ИЗБРАННЫЙ ОТРЫВОК:
☆ ☆ ☆ ☆ ☆ ☆ ☆

Выбрать главу

Новый Завет предельно далек от накаленного гностического котла, где с прочей кашей варится и София, — далек куда больше, чем от ортодоксальной религии Закона. Он не изгоняет Премудрость из своей речи, однако отводит ей крайне умеренное место, очерчивая лаконическую и достаточно ясную трактовку. Ключевые формулы этой трактовки — в первой главе Первого Послания к Коринфянам. Павел говорит: «Проповедуем Христа распятого… Христа, Божию силу и Божию премудрость» (1 Кор 1, 23-24); «от Него (Бога. — С.X.) и вы во Христе Иисусе, Который сделался для нас премудростью от Бога, праведностью и освящением и искуплением» (1 Кор 1, 30). Премудрость здесь относится ко Христу и утверждается как одно из Его именований, «сотериологических предикатов». Ставя этот предикат в один ряд с другими, текст никак не толкает гипостазировать его и принимать, что не только Христос есть Премудрость Божия, но и Премудрость Божия есть сам Христос (а не просто одно из свойств, принадлежащих Ему). С другой стороны, он не содержит и никакого запрета к этому. Но можно с полной определенностью сказать одно: Новый Завет никоим образом не дает ни поводов, ни достаточного материала к тому, чтобы строить какое-то особое «учение о премудрости» или, тем более, выдвигать его в центр христианского вероучения.

Становящаяся христианская мысль обнаруживала не столь полную независимость от инородных стихий, как христианское Откровение. Что только естественно. Уже у ранних церковных писателей, начиная с Иустина Философа (II в.), можно встретить ту же персонализованную премудрость, что и в ветхозаветном софийном корпусе — однако с важною разницей: следуя Новому Завету, Премудрость со всею определенностью отождествляют со Христом, воплощенным Словом-Логосом. Подобная персонализация практически не сопровождалась какими-либо тенденциями к софийному богомыслию, развертыванию особой софийной тематики. Но она влекла естественно за собой начало посвящений храмов Премудрости, влекла отведение Премудрости известного места в жизни Церкви. Так складывалась история Софии Премудрости в Византии — своего рода «пролог в Константинополе» к нашей русской теме. Но этот второй пролог не в пример скромнее пролога в Александрии. В нем есть, пожалуй, всего одно крупное и важное для нас событие: посвящение Софии главного храма империи ромеев, знаменитой Агиа-София в Константинополе. Посвящение это восходит еще к Константину Великому: Юстинианов храм возведен был на месте сгоревшего и одноименного Константинова храма. Отождествление Софии со Христом-Логосом незыблемо предполагалось в этом посвящении; в византийском сказании о построении Св. Софии говорится: «Святая София, что значит Слово Божие», и о. Георгий Флоровский пишет: «В Византии всегда и неизменно считали Константинопольскую Софию храмом Слова». Одно из многих свидетельств этого — обычная формула названия: храм Премудрости Слова Божия[1]. Эта простая формула сразу и твердо восстанавливает новозаветное понимание, делая Премудрость атрибутом Христа и вполне исключая взгляд на нее как на некую самостоятельную фигуру.

☆ ☆ ☆ ☆ ☆ ☆ ☆

ИСХОДНЫЙ МАТЕРИАЛ:
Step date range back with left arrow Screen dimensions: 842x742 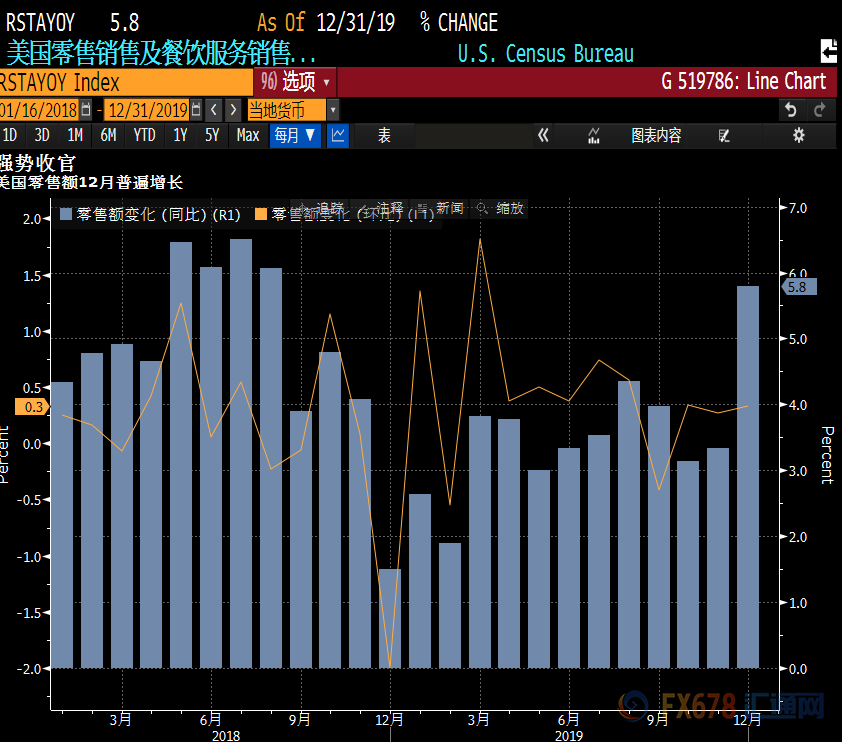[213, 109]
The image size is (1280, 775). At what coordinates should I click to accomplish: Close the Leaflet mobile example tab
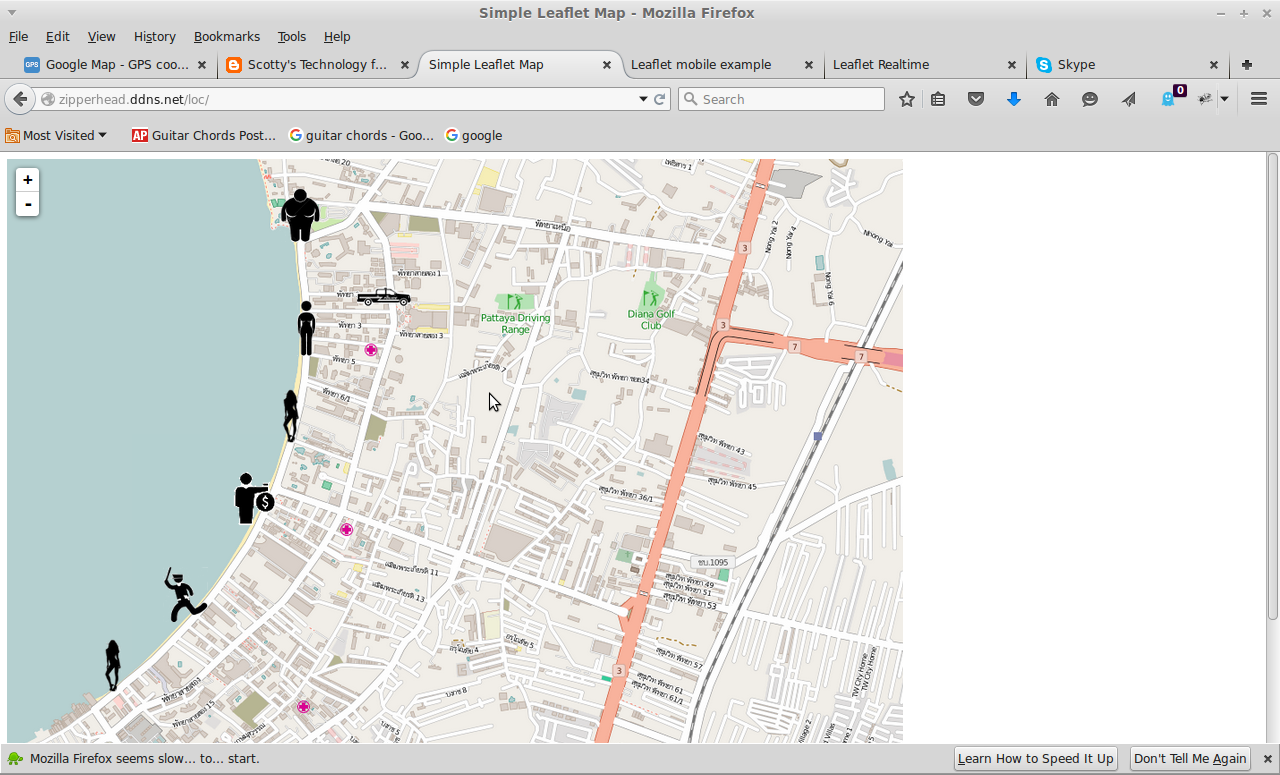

☆ ☆ ☆ ☆ ☆ ☆ ☆

НЕОБХОДИМЫЕ ДЕЙСТВИЯ:
**a)** На месте какого храма был возведен Юстинианов храм, согласно отрывку о Софии Премудрости?
**b)** Продолжите отрывок о Софии Премудрости, начав сразу после его последнего предложения.

ОЖИДАЕМЫЕ ОТВЕТЫ:
**a)** На месте сгоревшего и одноименного Константинова храма.

**b)**
По естественной логике не столько богословского, сколько государственного, имперского сознания, константинопольская Св. София инспирировала появление храмов Св. Софии повсюду в орбите византийских влияний. Рассматривая этот процесс, Флоровский приходит к выводу, что в его основе лежали, по преимуществу, мотивы местного утверждения, национального или же церковного: центр растущего, возвышающегося царства, княжества, церковного региона заявляет о своем значении, посвящая свой главный, «великий» храм Св. Софии — и тем как бы уподобляя себя Царьграду. Справедливость этого вывода о. Георгия подтверждается еще тем, что подобному же распространению, «тиражированию», подвергался и другой символ Константинополя, Золотые Ворота. Как писал в известном своем «Путешествии» не менее известный «бельведерский митрофан», А. Н. Муравьев, «предкам нашим казалось, что не могло быть другого собора, кроме Святой Софии; им казалось, что не могла стоять и столица без златых ворот… удельные князья любили давать сие название главному входу в города свои»[2]. Софийные храмы Древней Руси, равно как и софийная тема в русской иконографии, в подробности изучены и освещены в литературе, и мы не будем сейчас останавливаться на этом. Подчеркнем только общий вывод: ни в распространении софийных храмов, ни в прочих формах присутствия Софии Премудрости в Древней Руси, за вычетом единичных эпизодов наносного характера, нет оснований видеть знаки какого-то особого почитания, культа Софии или, тем более, наклонность к софийным мудрствованиям в духе позднейшей русской софиологии.

2.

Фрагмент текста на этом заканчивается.